_Instructions for the task_
Collect every line of the data below that contains the string "width". Matches must have the same case.

***** Material shown *****

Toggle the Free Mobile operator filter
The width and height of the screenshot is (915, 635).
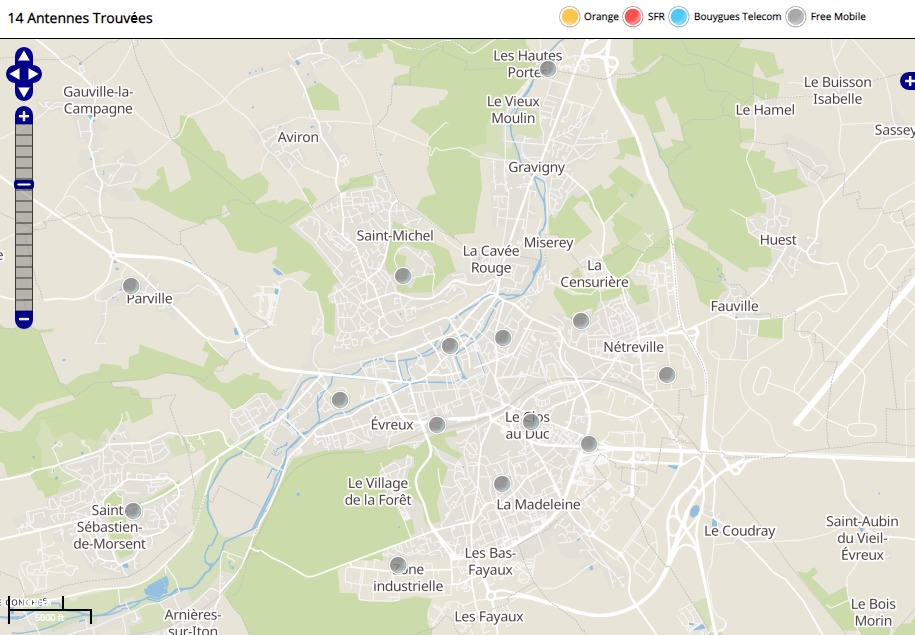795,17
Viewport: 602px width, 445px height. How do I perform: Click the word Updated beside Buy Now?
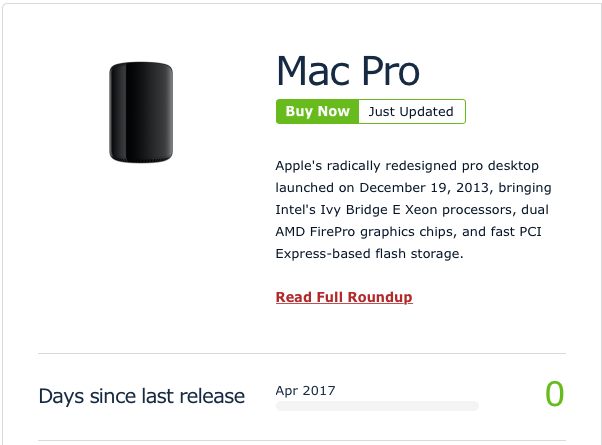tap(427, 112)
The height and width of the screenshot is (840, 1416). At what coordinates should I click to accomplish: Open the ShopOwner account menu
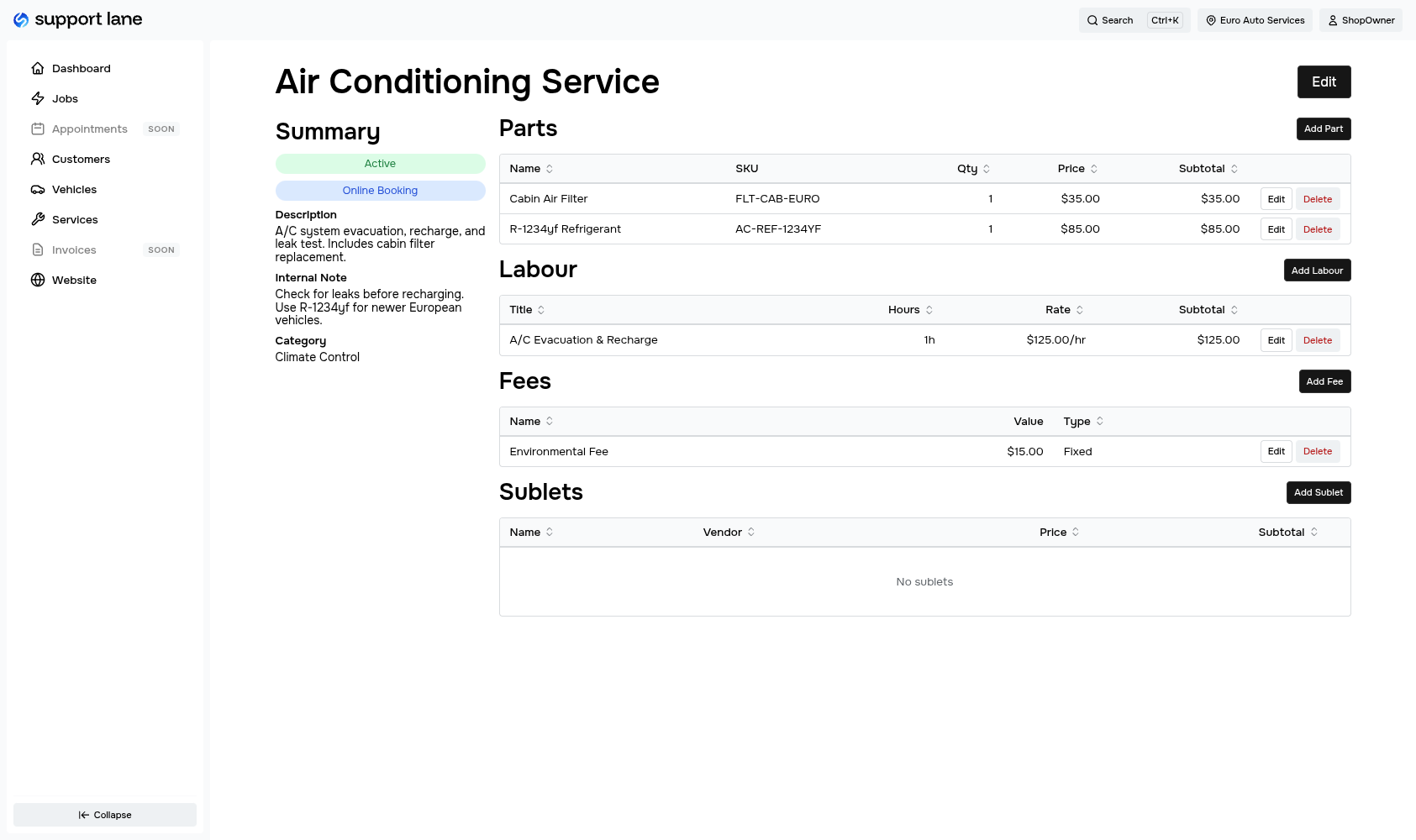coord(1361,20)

*****
***** Material shown *****

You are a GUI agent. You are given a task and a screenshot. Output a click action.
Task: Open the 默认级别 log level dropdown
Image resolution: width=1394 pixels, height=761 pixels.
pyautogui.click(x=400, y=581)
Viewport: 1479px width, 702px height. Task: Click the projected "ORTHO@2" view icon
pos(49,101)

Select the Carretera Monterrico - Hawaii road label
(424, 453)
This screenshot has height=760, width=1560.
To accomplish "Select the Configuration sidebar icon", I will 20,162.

*****
***** Material shown *****

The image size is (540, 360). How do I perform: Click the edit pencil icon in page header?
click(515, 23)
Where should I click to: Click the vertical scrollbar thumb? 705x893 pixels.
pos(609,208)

*****

_Result for this exercise_
The width and height of the screenshot is (915, 635).
Viewport: 602px width, 445px height. How do I perform: Click the word Updated beside Buy Now?
The height and width of the screenshot is (840, 1416). At what coordinates should I click to accomplish: Open the ShopOwner account menu
Image resolution: width=1394 pixels, height=761 pixels.
Viewport: 1479px width, 702px height. Task: Click the projected "ORTHO@2" view icon
This screenshot has height=760, width=1560.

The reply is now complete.